En particulier, l’emploi, par François du terme d’ « aboiements de l’OTAN » au cours d’un entretien donné au quotidien italien Corriere della Sera, a choqué le journaliste. Dans un autre article, on lui reproche un biais qui serait pro-russe (* : les astérisques renvoient aux liens en bas de page).
Les États-Unis et la Russie : qui est hostile, et à qui ?
Personnellement, je condamne l’attaque russe, pour des raisons humaines, parce qu’elle sème la désolation, pour des raisons politiques, parce qu’elle creuse un fossé de sang entre les peuples, et pour des raisons stratégiques, parce qu’elle favorise par réaction la suzeraineté américaine sur l'Europe et la prospérité des marchands d’armes.
J’aimerais toutefois rappeler un raisonnement élémentaire : on peut condamner l’action russe sans approuver la politique de l’OTAN ni celle des dirigeants américains. Pour rappel, la fondation de l’OTAN remonte à 1949, au début de la Guerre froide, avec pour fin de faire pièce au camp soviétique. La chute du Mur de Berlin, en 1989, et l’effondrement de l’Union soviétique, en 1991, mirent fin aux blocs et pour cette raison, auraient dû conduire à la dissolution de l’OTAN ; d'ailleurs, le Pacte de Varsovie, son homologue du camp soviétique, s'est autodissous en 1991.
Or le fait que l'OTAN non seulement ait poursuivi son existence, mais qu'elle se soit étendue à l’Europe de l'Est, s'explique par le fait que les États-Unis, qui en sont la cheville ouvrière, ont continué d’envisager la Russie comme un ennemi potentiel. Imaginons la réciproque : si le Pacte de Varsovie existait toujours et étendait son influence vers le Mexique ou Cuba, comment réagiraient les dirigeants américains ? Sans doute de manière… courroucée.
L’aide américaine, ses implications aux États-Unis et ses conséquences sur un État failli
J’aimerais évoquer l’aide apportée par les États-Unis à l’Ukraine, d’un montant total de l’ordre de 40 milliards de dollars, dont 20 milliards d’aide militaire. Bien sûr, pour l’instant, aucun GI n’affronte directement la soldatesque russe ; mais cette aide représente tout de même une forme d’escalade, la limite entre la notion d' « aide militaire » et de « cobélligérance » étant parfois floue. Ainsi, selon l'article paru au mois de mai sur Rnd.de, un site d'information générale allemand, les autorités envisagent de former des soldats ukrainiens sur le sol allemand : au regard du droit international, cela pourrait faire considérer le pays concerné, en l'occurrence l'Allemagne, comme une partie à la guerre (*).

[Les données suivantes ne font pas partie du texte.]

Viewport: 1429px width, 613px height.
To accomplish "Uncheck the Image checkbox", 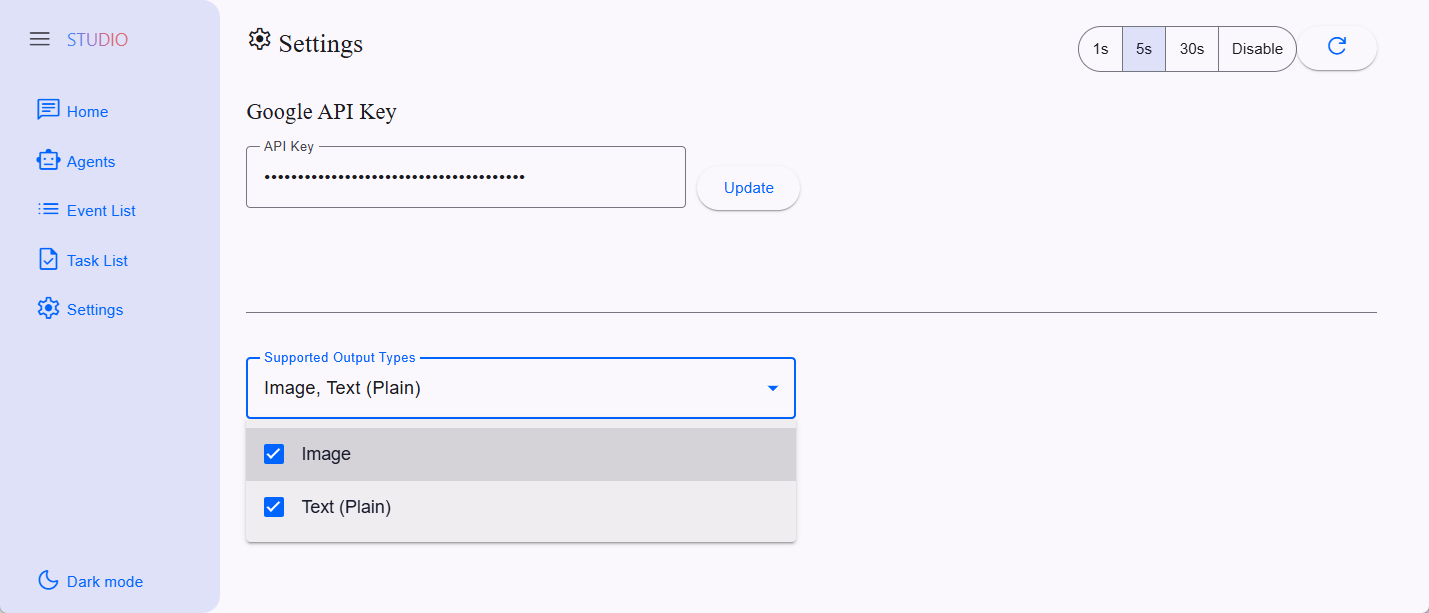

Surtout, les dirigeants américains débloquent cette somme extravagante dans le consensus, alors qu’ils ne savent pas, dans leur propre pays, élaborer un plan crédible contre le réchauffement climatique, ni pour les transports publics, ni encore pour le système de santé. A ce propos, aux États-Unis, l’espérance de vie est nettement moins élevée que dans les pays de niveau de vie comparable, elle est inférieure de pas moins de cinq ans à ce qu’elle est en France ; que n'entend-on pas pourtant sur la ruine du système de santé de notre pays (*) ! Au-delà des raisons de cette situation, je relève le paradoxe : les pays d’Europe se prosternent devant un pays qui est dans un état de dégénérescence plus avancé que le leur.
Par ailleurs, beaucoup de gens oublient que l’Ukraine est dans une large mesure un État failli, 122ème dans le classement de corruption selon Transparency international (*), et 108ème au classement de la liberté de la presse selon RSF (*), et personne ne s’inquiète de savoir dans quelles mains tomberont ces armes : bien sûr, à rebours des affirmations de la propagande de Poutine, les nazis sont très minoritaires en Ukraine, mais les intégristes musulmans l’étaient aussi en Afghanistan, avant que les américains les arment contre l’invasion soviétique de 1979…
La position du Pape
Celui-ci a, si j’ose dire, deux casquettes : d’une part, il est le souverain pontife, Chef d’État du Vatican ; de l’autre, il est le Saint-Père, dirigeant de la communauté des Catholiques du monde entier, il dispose donc d'une autorité spirituelle, à la manière du dalaï-lama.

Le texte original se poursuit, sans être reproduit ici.